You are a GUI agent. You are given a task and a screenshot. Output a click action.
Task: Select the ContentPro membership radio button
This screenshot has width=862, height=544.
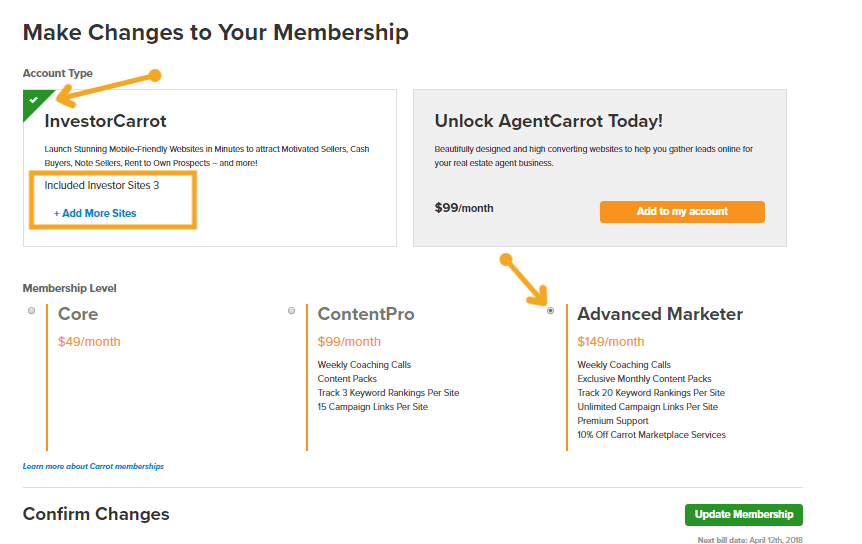pos(291,310)
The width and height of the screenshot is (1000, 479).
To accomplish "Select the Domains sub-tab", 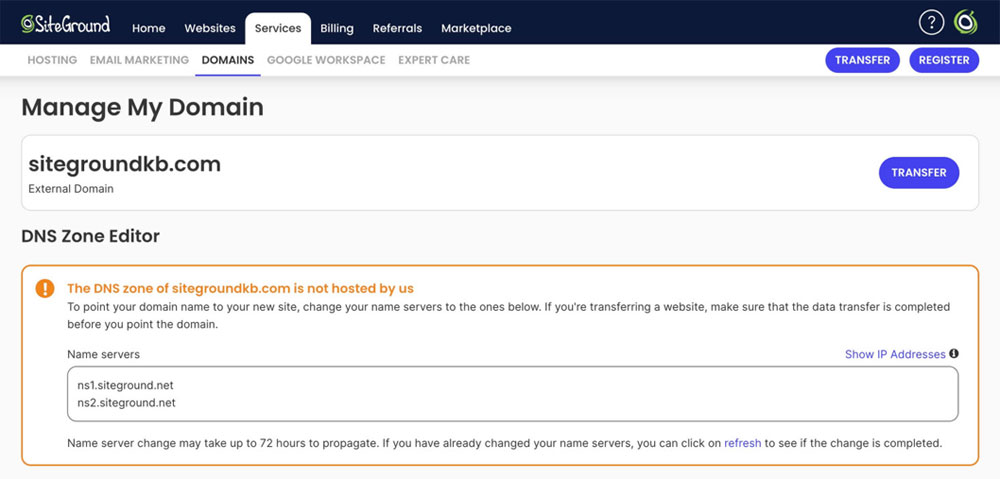I will pyautogui.click(x=228, y=60).
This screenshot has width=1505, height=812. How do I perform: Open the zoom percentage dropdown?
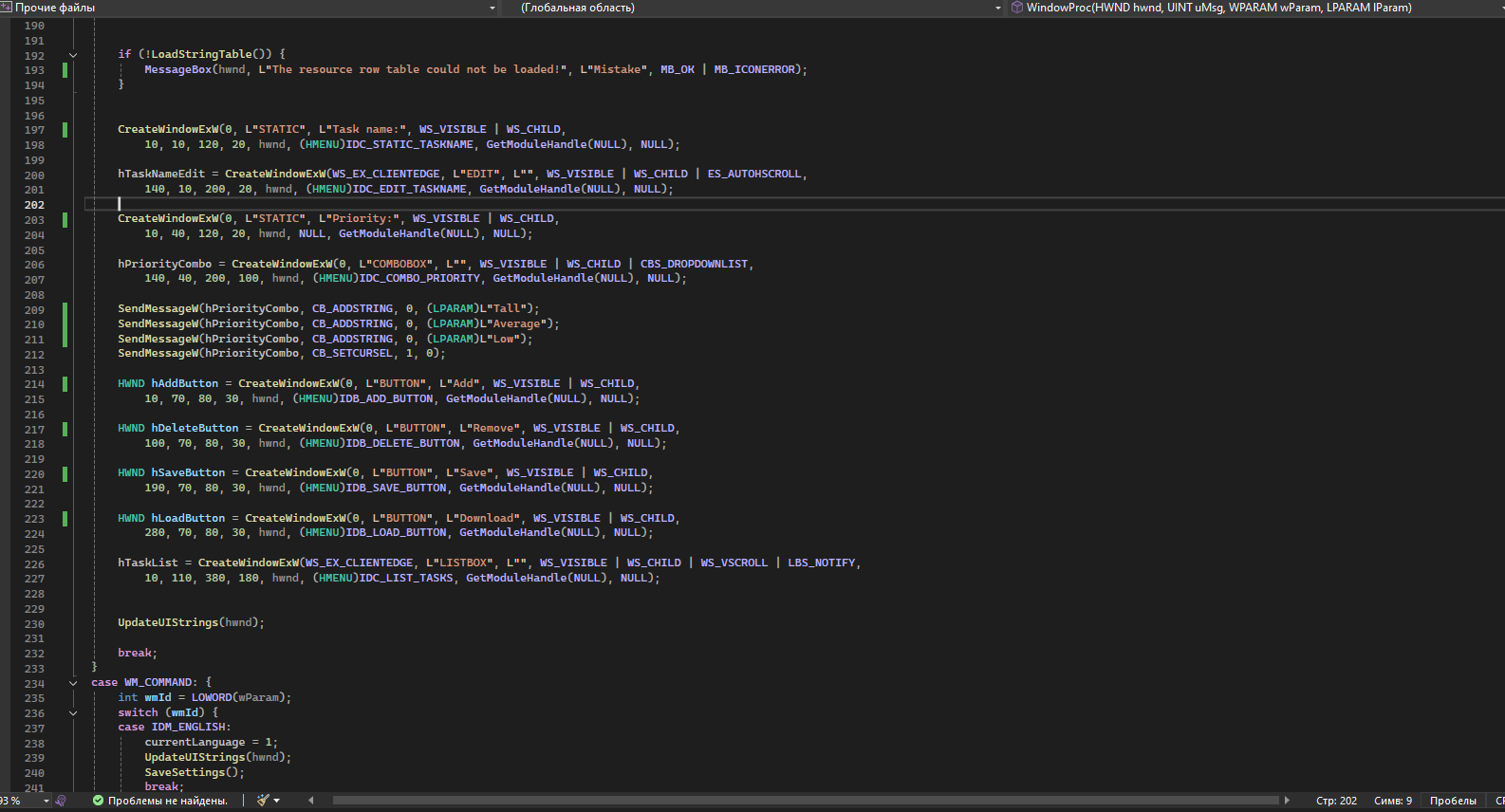(x=46, y=801)
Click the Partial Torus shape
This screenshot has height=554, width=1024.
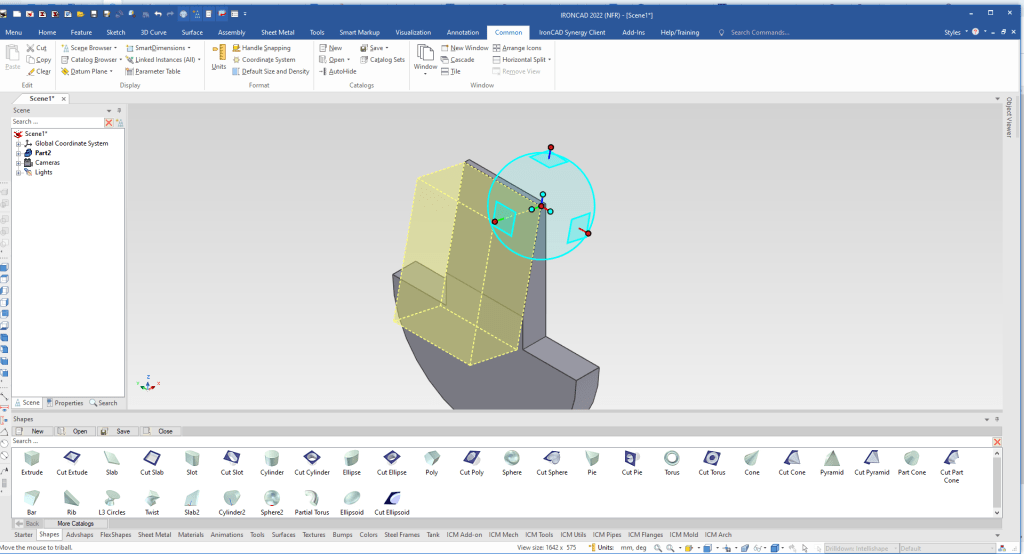pyautogui.click(x=312, y=498)
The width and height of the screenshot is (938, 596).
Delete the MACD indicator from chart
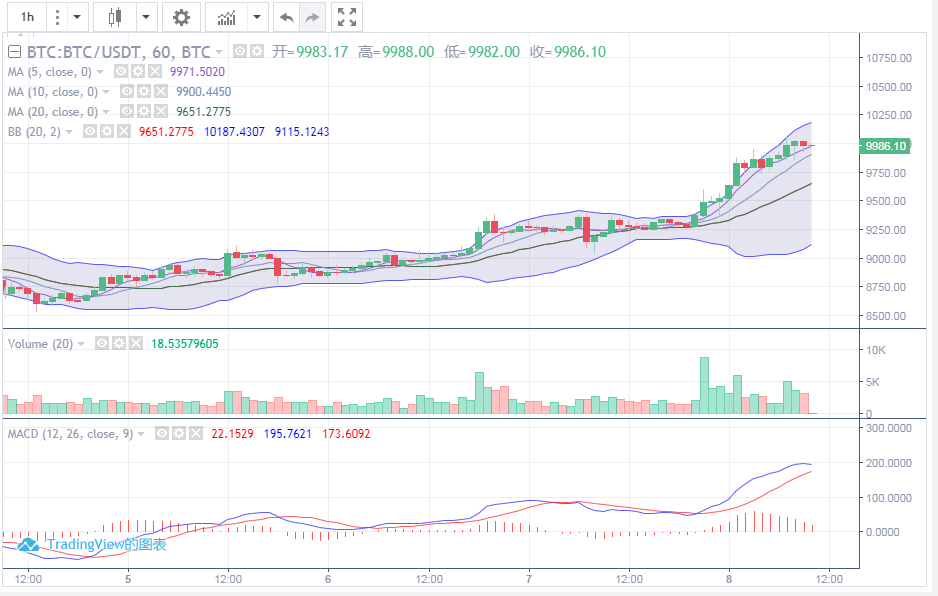pos(196,434)
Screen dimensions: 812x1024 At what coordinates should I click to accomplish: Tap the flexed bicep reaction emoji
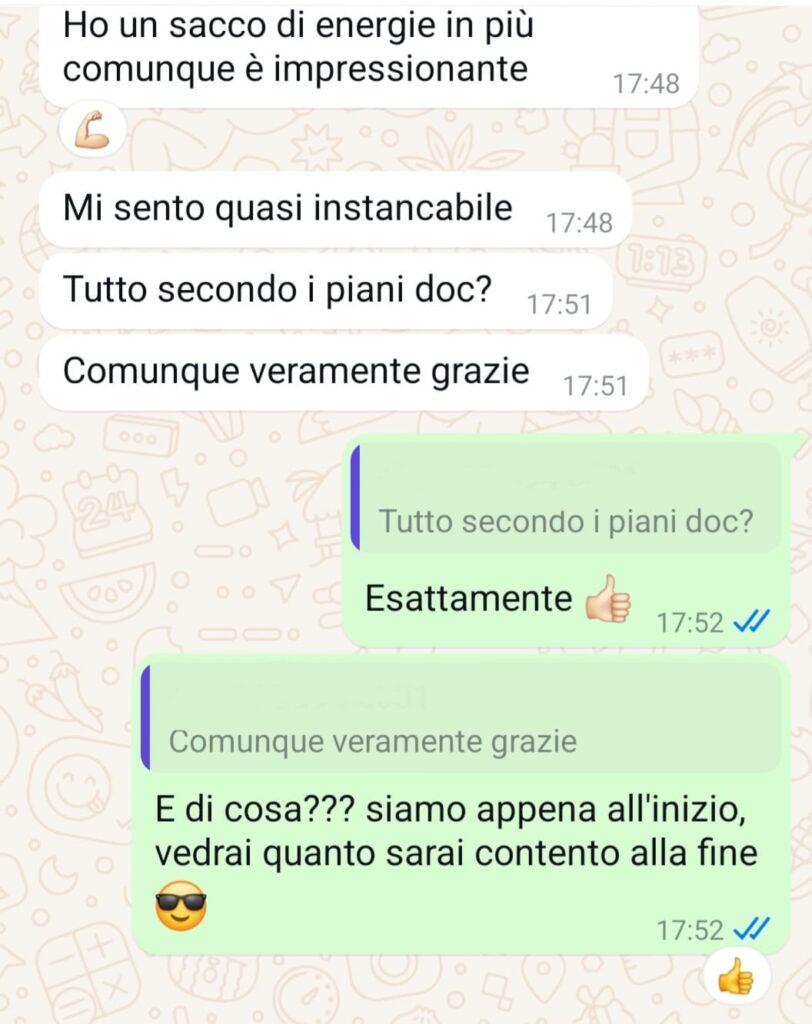[91, 129]
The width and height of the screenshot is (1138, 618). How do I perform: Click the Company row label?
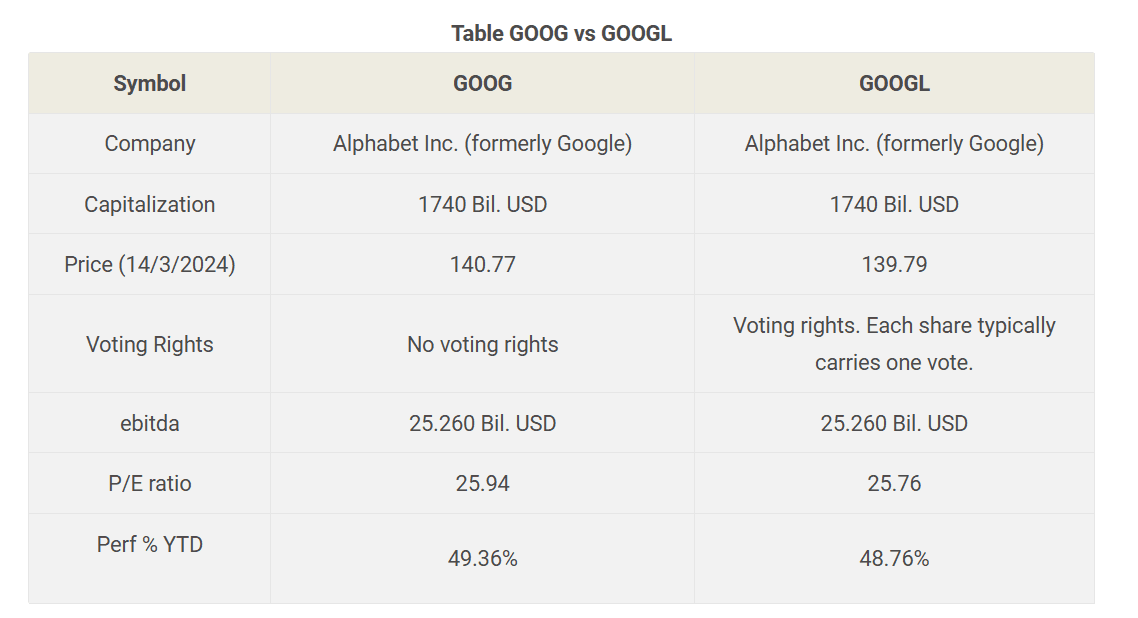point(150,143)
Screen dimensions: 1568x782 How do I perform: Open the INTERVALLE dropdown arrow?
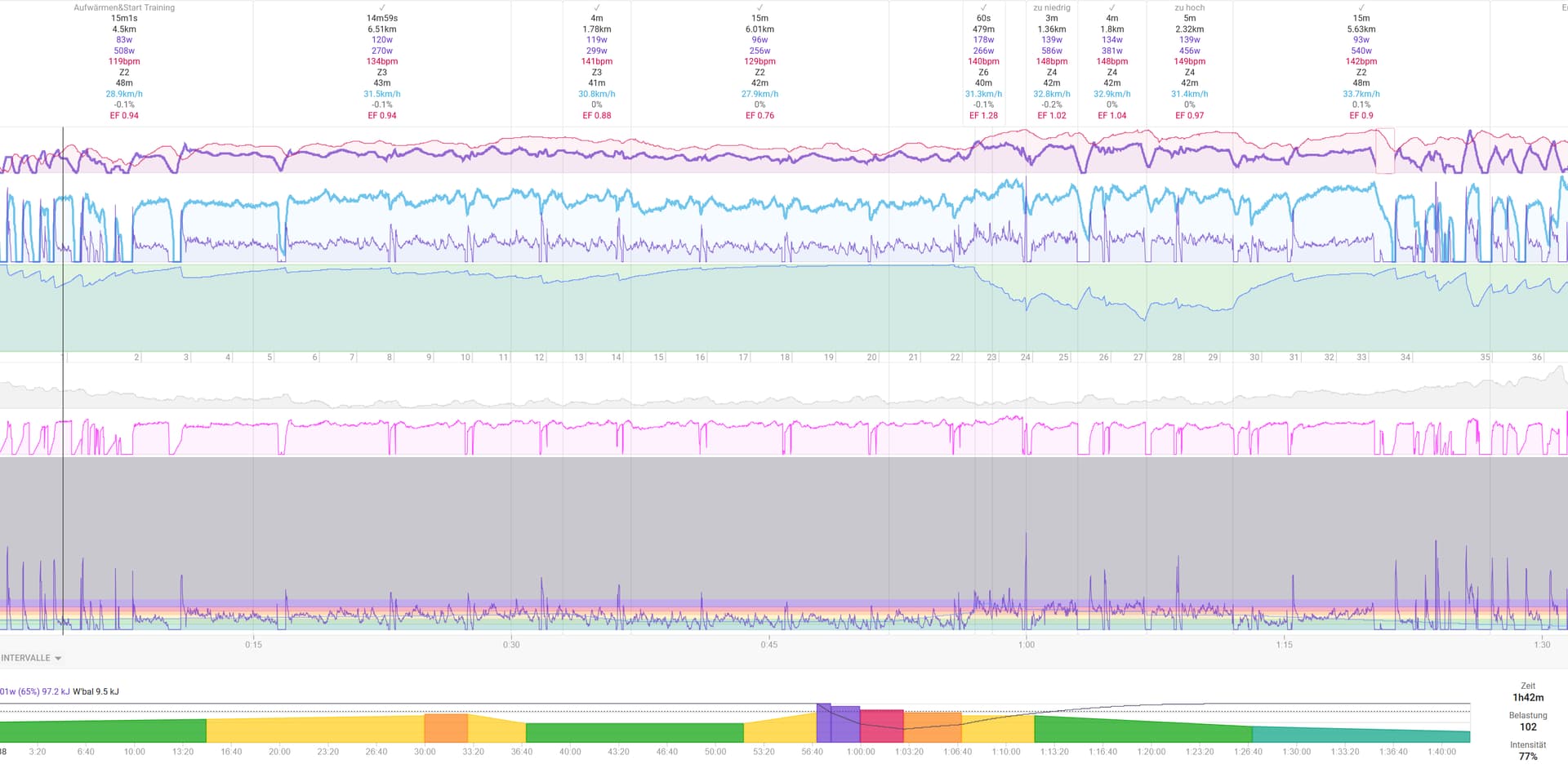click(58, 659)
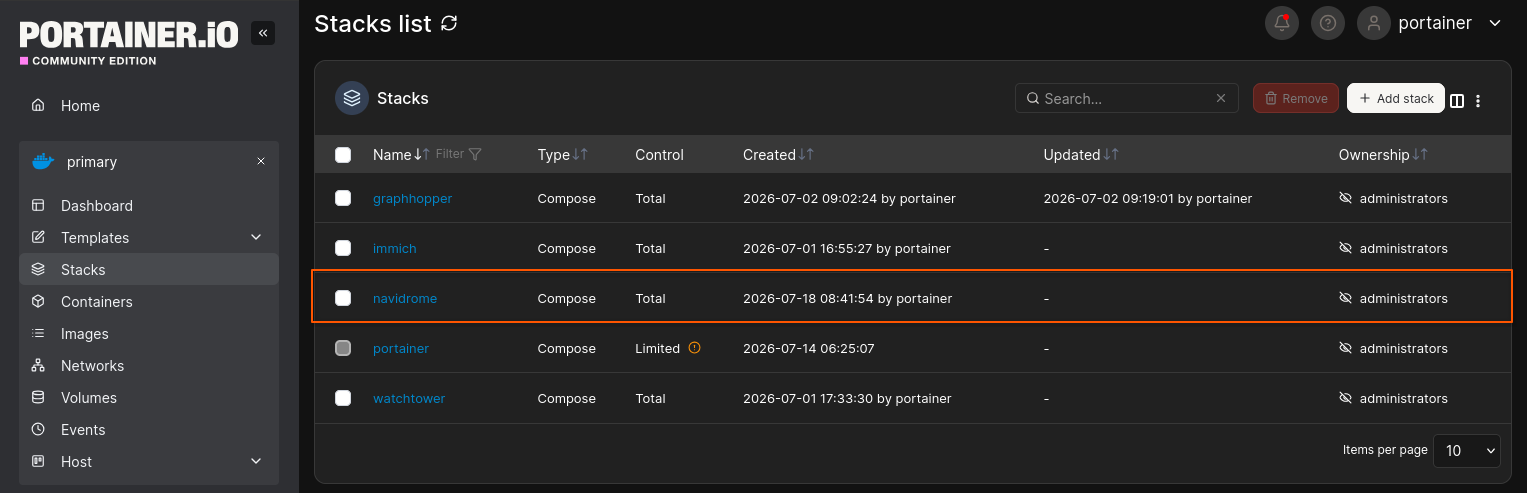This screenshot has width=1527, height=493.
Task: Open the help question mark icon
Action: [1328, 23]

**DIRECTIONS:** Extract, verbatim and alone, the lines from the line that contains "Screen dimensions: 1568x782" to the last line of the records, inclusive; drop any picture.

**EXERCISE RESULT:**
Screen dimensions: 1568x782 How do I perform: Open the INTERVALLE dropdown arrow?
click(58, 659)
This screenshot has width=1527, height=493.
Task: Open the help question mark icon
Action: [1328, 23]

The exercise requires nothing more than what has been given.